Approved Accounting Systems

Job cost accounting formats the General Ledger to accumulate costs by project or contract. Alternatively, process costing excludes job cost accounting and may be substituted only for a continuous process with comingled output – such as pouring the same steel compound into the same mold, repeatedly. Standard costing tracks each component unit and AIC that vary from the standard cost of each (due to quantity variances and due to unit cost variances). Fund accounting segregates first by fund, then by job. One fund may have more than one job; however, if one contract spans more than one fund, a consistently applied method of combining contract cost information must correlate to the cost elements proposed and invoiced. Process costing uses a starting and a stopping point/date for AIC on each award (and customer invoice). Standard costing and fund accounting segregate all standard costs (using Bills of Material, etc.) or all jobs within all funds for each award (and customer invoice). The majority of organizations selling on contract to the federal government do not use process, standard, or fund accounting; cost is recorded for the company as a whole. Initially segregating recorded costs into jobs allows project cost analysis. The goal is not to determine net profit or loss for the organization, but for each job (or project or contract). GovCon DCAA accounting requires some reasonable way to differentiate costs by contract, recorded in the General Ledger. Building a budget for each job, by month, promotes comparison to AIC by month.

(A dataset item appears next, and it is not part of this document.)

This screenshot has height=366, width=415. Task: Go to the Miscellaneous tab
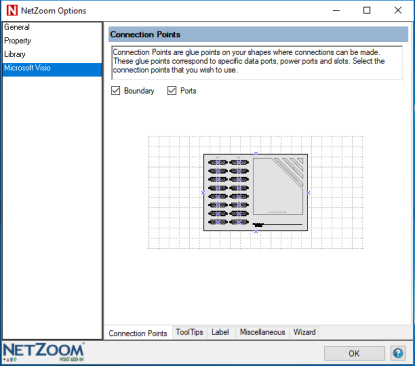click(x=262, y=332)
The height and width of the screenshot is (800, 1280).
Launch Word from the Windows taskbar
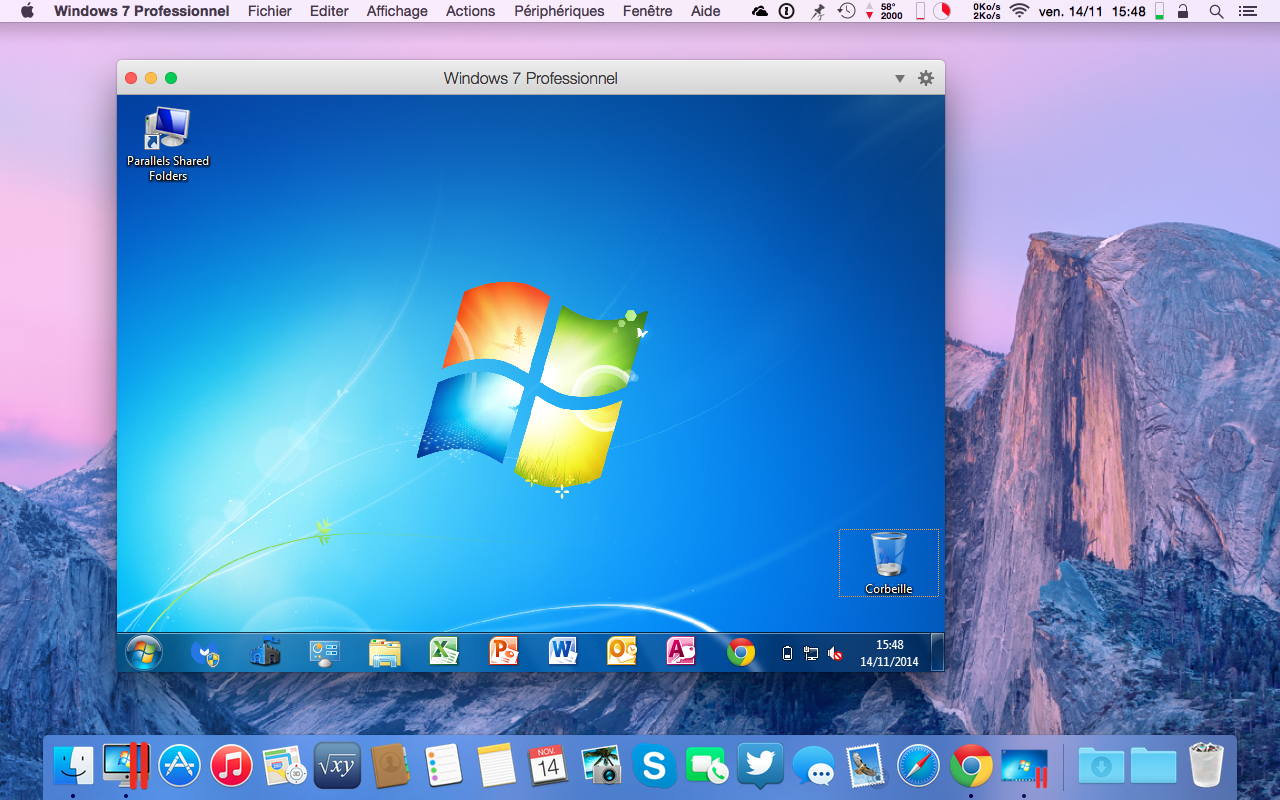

Contractual milestones are planned and tracked during contract performance; likewise, costs to accomplish each milestone are budgeted and evaluated for variances. Project cost analysis determines the causes of variances.

Chart of Accounts

The Chart of Accounts for job cost accounting separates Cost of Goods and Services Sold as direct-charged accounts. Typically, these are Direct Labor, Direct Material, and Other Direct Costs (ODC). ODC accounts contain Subcontracts (which are purchases, not Direct Labor from employees) and Travel. After Cost of Goods and Services Sold the Expenses section follows. Expenses are organized by indirect rate. Generally, Labor Overhead pool accounts (for employer portion of payroll taxes, employer paid fringe benefits, etc.) top the Expenses. Facilities followed by General and Administrative (G&A) accounts might suffice. If the company proposes and invoices Material Overhead, the accounts comprising that pool follow Labor Overhead accounts; between Facilities and G&A, additional “pool” accounts can be added. Large organizations have many pools. Job cost accounting separately records all costs of the project, including AIC for indirect pools. Project cost analysis considers overheads and other indirect costs when calculating net profit or loss on a job or contract. Facility rent or mortgage principle represents cash money out the door; achievements on the project required an allocable share of that cost. Source documents (timesheets, Purchase Orders, etc.) with the correct job, as well as account number or name (from the Chart of Accounts), foster a DCAA-approved Accounting System.